Zerah Colburn’s greatest achievement may have been defeating William Rowan Hamilton in feats of calculation. Colburn was a nineteenth century American child prodigy. As a young boy he could multiply large numbers in an instant, compute square roots of large numbers, and determine the number of hours or seconds between distant dates. Colburn’s father capitalized on his son’s astonishing mental capabilities, taking him on tours across the country and in Europe for others to see, and sometimes to compete with the lightning calculator.
But the local talent was not always a walk-over. While in Dublin, Colburn went up against the twelve year old Hamilton. While Colburn mostly was victorious, the older Irish boy was sometimes the faster of the two. The matchup was probably the first time that Hamilton, who knew a dozen languages by that time, had been shown up in anything intellectual and it may have motivated him.
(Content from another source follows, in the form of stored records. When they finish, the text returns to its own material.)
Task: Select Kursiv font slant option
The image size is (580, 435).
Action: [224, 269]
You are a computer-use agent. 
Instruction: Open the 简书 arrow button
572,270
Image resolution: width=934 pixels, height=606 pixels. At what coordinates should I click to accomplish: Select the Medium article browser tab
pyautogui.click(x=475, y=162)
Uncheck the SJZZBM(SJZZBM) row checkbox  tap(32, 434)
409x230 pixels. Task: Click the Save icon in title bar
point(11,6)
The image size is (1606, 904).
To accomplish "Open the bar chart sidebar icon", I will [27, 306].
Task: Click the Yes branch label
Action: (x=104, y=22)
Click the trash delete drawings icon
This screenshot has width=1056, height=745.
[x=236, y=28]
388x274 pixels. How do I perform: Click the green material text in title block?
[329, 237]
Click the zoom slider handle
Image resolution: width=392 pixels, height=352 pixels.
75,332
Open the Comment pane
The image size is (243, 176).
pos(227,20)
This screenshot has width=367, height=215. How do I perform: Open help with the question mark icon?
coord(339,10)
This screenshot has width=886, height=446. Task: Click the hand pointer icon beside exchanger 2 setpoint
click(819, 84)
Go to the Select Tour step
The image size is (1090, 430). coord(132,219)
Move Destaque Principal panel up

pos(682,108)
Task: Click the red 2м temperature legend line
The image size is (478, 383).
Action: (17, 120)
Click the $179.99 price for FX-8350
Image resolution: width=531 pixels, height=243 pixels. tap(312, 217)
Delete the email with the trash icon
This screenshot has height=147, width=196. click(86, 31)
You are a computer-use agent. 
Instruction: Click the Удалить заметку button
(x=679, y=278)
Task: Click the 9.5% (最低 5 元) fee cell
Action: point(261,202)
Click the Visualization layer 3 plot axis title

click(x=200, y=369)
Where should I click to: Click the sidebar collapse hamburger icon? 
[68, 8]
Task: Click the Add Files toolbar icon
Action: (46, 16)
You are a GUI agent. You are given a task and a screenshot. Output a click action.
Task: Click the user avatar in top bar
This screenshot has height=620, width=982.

Hamilton went on to become one of the greatest mathematicians in history. He is probably most famous for his reformulation of Newtonian mechanics and today the Hamiltonian operator is well known to physicists everywhere. Hamilton also discovered quaternions while on a Sunday stroll with his wife. The fundamental relationships
came to him in a flash and he immediately carved them into the Brougham bridge so as not to forget them. Though quaternions have rather narrow applications today, where used they are quite valuable in providing faster and more robust computations. For instance, from molecular dynamics to computer graphics to spacecraft navigation, coordinate transformation algorithms are required. Quaternion-based transformations both minimize the number of multiplications and avoid singularities.
Hamilton also was interested in early forms of the traveling salesman problem. The problem was well known to salesmen of the day, but had not yet been formalized in mathematics. Hamilton invented a mathematical puzzle called the icosian game in which the objective was to create a path that visits twenty points without doubling back on itself.
The traveling salesman problem is interesting, and important, because the seemingly obvious strategy of simply moving to the next closest location after each visit does not generally work. The traveler’s objective is to minimize the total distance traveled, or more generally the total cost. The cost may be directly proportional to the distance traveled, or it may be more complicated. For instance, the cost of travel may vary by location and direction of travel (going uphill versus downhill, for instance).
In computer science the problem is known to be what is called NP-hard. It's complexity is thought to increase exponentially with the number of locations to be visited.
All of this makes new findings, that bees regularly solve their own routing problem, rather remarkable. As one report explained:
Bees can solve complex mathematical problems which keep computers busy for days, research has shown. The insects learn to fly the shortest route between flowers discovered in random order ... Bees manage to reach the same solution using a brain the size of a grass seed.
Dr Nigel Raine, from Royal Holloway’s school of biological sciences, said: “Foraging bees solve travelling salesman problems every day. They visit flowers at multiple locations and, because bees use lots of energy to fly, they find a route which keeps flying to a minimum.”
Using computer-controlled artificial flowers to test bee behaviour, his wanted to know whether the insects would follow a simple route defined by the order in which they found the flowers, or look for the shortest route.
After exploring the location of the flowers, the bees quickly learned to fly the best route for saving time and energy.
How does the bee, with a brain the size of a grass seed, optimize its route?
“Despite their tiny brains bees are capable of extraordinary feats of behaviour,” said Raine. “We need to understand how they can solve the travelling salesman problem without a computer.”
Indeed, we do need to understand the amazing feats of bees. The bee’s routing problem is much less complex than the problems today’s computers solve. But the bee does solve its routing problem. Did random mutations just happen to construct what our greatest minds have been unable to conceive (no, natural selection doesn’t help)? Perhaps, but this certainly is not a fact as evolutionists insist it is. Far from it. Religion drives science, and it matters.